● PROBLEM TO WORK ON:
Copy the lines word for word, from the first one through the line with "click(104, 129)".

● EXTRACTED INFORMATION:

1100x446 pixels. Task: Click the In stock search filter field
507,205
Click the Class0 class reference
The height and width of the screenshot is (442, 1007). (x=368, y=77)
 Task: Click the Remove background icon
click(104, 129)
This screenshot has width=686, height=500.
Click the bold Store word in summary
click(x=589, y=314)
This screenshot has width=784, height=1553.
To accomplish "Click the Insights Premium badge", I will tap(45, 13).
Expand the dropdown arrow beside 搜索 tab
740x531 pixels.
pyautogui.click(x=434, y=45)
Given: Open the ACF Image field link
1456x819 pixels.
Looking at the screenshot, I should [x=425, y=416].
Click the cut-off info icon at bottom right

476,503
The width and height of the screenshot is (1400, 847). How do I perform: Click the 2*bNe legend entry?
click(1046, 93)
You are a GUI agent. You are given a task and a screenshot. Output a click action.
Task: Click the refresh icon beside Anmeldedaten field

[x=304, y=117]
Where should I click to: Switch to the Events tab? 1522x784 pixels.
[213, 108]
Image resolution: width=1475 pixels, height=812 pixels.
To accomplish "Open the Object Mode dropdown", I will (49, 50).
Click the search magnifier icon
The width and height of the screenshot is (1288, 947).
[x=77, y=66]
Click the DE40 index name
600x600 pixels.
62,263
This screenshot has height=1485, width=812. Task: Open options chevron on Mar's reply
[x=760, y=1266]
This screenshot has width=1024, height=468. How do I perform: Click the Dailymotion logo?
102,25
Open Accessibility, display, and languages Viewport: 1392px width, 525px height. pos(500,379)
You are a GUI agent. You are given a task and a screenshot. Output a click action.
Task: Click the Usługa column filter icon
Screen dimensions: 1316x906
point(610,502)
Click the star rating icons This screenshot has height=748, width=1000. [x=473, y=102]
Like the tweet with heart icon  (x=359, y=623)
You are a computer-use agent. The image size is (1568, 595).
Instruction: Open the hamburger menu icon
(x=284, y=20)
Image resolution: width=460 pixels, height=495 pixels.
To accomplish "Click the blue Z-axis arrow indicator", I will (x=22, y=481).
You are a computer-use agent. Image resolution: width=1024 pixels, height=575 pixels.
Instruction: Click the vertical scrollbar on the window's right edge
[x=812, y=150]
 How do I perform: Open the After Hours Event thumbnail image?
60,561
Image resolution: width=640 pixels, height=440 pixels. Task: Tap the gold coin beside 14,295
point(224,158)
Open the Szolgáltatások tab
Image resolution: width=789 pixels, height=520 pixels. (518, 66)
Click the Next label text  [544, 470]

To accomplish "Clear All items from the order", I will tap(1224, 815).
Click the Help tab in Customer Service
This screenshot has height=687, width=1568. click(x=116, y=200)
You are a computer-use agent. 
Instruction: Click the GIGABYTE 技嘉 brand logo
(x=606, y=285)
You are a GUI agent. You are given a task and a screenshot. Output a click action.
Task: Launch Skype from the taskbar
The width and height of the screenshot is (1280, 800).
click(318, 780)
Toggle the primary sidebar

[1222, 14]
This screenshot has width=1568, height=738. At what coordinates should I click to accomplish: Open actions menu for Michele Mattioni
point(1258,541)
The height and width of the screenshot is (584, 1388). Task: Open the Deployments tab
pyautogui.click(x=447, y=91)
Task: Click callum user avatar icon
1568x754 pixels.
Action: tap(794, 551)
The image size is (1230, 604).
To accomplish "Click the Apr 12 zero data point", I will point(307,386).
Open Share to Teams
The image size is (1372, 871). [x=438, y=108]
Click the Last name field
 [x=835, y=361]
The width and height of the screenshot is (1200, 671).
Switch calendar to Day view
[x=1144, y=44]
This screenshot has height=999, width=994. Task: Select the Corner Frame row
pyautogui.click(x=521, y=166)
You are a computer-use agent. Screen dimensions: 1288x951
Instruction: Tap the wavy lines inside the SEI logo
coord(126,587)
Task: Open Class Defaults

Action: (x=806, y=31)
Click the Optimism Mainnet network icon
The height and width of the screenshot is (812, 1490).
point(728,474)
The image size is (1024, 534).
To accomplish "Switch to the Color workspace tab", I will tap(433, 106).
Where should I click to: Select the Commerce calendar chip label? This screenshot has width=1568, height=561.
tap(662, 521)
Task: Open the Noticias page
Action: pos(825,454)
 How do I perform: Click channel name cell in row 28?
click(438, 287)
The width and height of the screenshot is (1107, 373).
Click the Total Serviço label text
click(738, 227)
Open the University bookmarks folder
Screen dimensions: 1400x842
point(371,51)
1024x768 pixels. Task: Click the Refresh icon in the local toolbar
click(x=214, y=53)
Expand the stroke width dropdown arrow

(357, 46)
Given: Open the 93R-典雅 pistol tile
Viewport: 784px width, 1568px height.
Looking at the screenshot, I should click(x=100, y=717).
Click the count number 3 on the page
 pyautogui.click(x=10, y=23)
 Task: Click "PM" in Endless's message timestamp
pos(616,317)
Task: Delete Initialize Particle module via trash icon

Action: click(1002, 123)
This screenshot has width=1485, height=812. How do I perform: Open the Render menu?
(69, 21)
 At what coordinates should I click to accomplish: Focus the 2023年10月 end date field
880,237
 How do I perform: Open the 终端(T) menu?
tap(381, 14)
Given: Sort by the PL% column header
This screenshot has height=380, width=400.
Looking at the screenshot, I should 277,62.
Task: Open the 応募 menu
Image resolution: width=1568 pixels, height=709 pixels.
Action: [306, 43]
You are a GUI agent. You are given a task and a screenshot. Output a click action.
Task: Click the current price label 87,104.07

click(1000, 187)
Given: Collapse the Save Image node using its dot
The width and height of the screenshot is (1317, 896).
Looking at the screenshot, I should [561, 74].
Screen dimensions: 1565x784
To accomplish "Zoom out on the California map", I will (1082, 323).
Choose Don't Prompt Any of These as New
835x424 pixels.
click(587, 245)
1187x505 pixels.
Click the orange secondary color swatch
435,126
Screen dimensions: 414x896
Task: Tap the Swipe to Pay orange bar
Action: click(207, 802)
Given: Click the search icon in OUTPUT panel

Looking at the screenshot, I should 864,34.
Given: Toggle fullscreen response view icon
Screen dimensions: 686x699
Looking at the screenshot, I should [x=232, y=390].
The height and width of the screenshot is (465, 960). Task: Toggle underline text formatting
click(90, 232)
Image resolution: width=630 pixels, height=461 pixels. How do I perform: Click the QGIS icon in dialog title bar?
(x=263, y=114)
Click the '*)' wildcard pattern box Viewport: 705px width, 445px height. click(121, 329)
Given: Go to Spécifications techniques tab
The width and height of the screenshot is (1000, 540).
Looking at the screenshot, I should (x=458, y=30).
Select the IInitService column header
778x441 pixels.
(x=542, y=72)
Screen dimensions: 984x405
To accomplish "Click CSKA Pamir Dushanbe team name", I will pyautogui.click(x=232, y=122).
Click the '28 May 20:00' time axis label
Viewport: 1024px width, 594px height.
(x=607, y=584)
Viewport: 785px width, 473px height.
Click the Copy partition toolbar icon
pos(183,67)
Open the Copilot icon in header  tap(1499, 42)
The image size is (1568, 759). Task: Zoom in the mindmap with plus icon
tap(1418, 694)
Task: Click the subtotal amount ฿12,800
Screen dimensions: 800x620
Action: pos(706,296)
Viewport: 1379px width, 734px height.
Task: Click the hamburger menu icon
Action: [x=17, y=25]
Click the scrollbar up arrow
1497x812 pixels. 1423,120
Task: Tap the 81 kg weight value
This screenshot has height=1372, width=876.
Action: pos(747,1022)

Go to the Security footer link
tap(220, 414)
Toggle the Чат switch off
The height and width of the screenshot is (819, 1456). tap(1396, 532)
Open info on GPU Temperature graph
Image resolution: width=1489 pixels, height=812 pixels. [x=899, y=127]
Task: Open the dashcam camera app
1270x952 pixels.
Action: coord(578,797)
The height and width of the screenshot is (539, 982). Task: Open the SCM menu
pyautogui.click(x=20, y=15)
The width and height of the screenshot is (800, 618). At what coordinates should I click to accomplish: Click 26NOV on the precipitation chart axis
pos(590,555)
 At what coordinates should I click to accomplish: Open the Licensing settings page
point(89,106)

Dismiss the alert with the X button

● RESULT OF THE TASK:
1100x446 pixels. Task: Click the In stock search filter field
507,205
Click the Class0 class reference
The height and width of the screenshot is (442, 1007). (x=368, y=77)
 Task: Click the Remove background icon
click(104, 129)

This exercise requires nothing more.